Wren

Any other night, I might find it amusing to realize that I live on an island dedicated to the spirit of the Sky, and there isn’t a high point that isn’t man-made in sight.

I let out a small breath, not a laugh, because nothing about this is funny.

The closest I can get to the sky this night is the roof of the shrine where the beacon sits. So I do.

Ten years ago, I arrived at the Isle of Caelestis, the Isle of men…I knew I was exactly where I was meant to be.

The Atheneum holds more of the history of humanity on this land than any other place in the world, and all of it was open to me.

Brother Damon showed me my quarters: starkly empty, an austere space to study and contemplate.

I’d never known peace like that before. I had imagined that I could live out my entire life on this small piece of land, learning and teaching.

I had a certainty deep within my soul about it.

This is my home now. Until five days ago, when my idyllic cloister of brotherhood was shattered.

I understand the magnitude of what happened.

I believe in the spirits of this land because I have witnessed them.

I have studied them with relentless hunger.

But that suspension of all of my plans did something irreversible to me.

As I knelt on the stone floor of the Atheneum, Damon witnessed my anguish in all of its destruction. I knelt there for hours.

If this was all of my solitary life I was allowed to have, it was worth it. If this is the price I pay so that one of my brothers can remain here, I will pay it. I have been resigned to that fact since I left my dear library that same night—bitterly so. I sit a while longer on the sanctuary roof.

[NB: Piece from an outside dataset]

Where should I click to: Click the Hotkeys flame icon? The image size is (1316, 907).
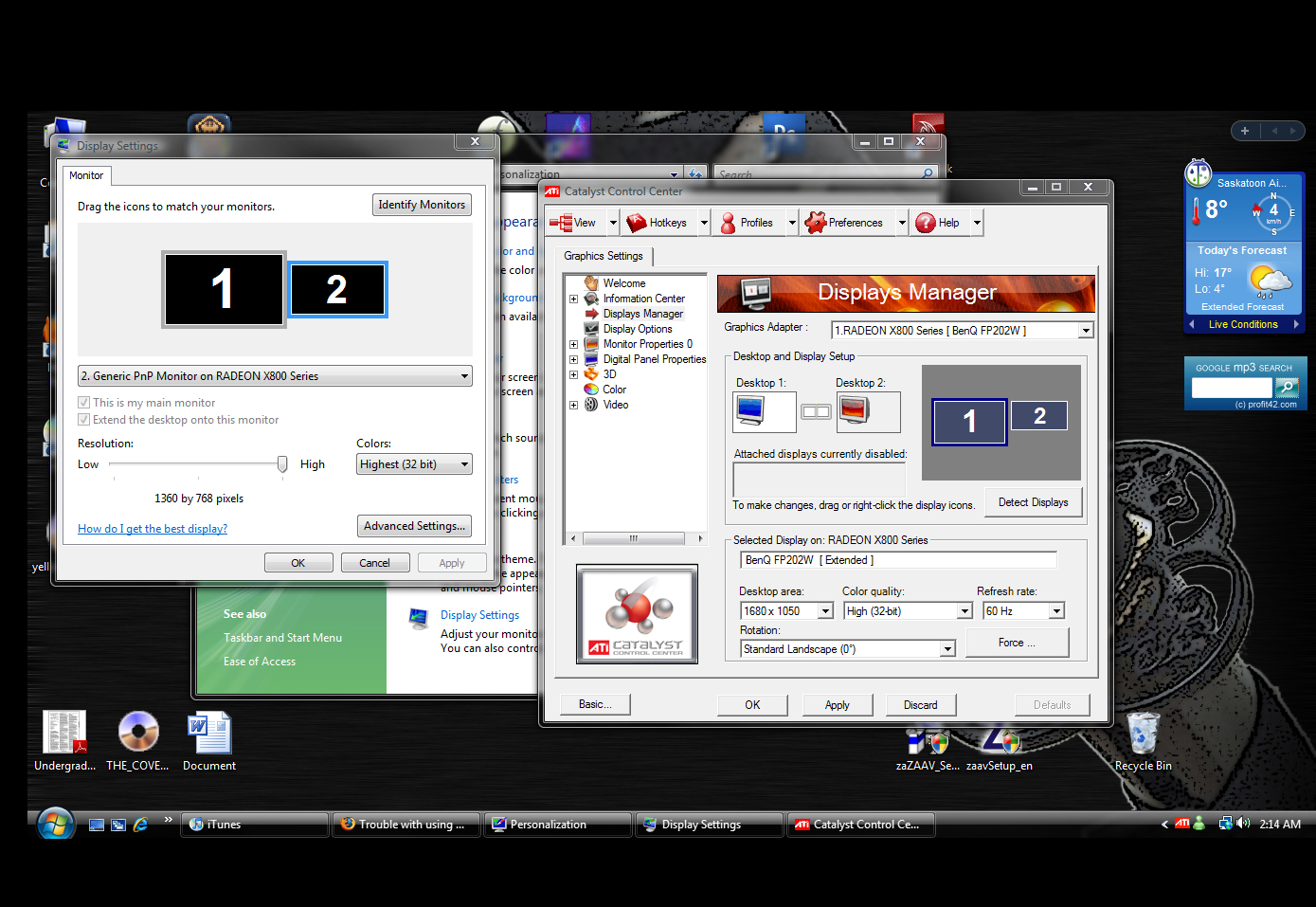click(x=638, y=223)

The sky is clear tonight, and across the sandy shore, the Isle of Naedra looms before me. My education has been extensive, and I know what to expect for the Rite and for the trials ahead. What I cannot seem to wrap my mind around is the who of it.

Today I am one, tomorrow I am one of three. My mind drifts across the water now, to Elemyr, to whatever Prince rides this way. South, too, to whatever priestess prepares now with her sisters.

I have dreamed of being alone; now that dream is stolen.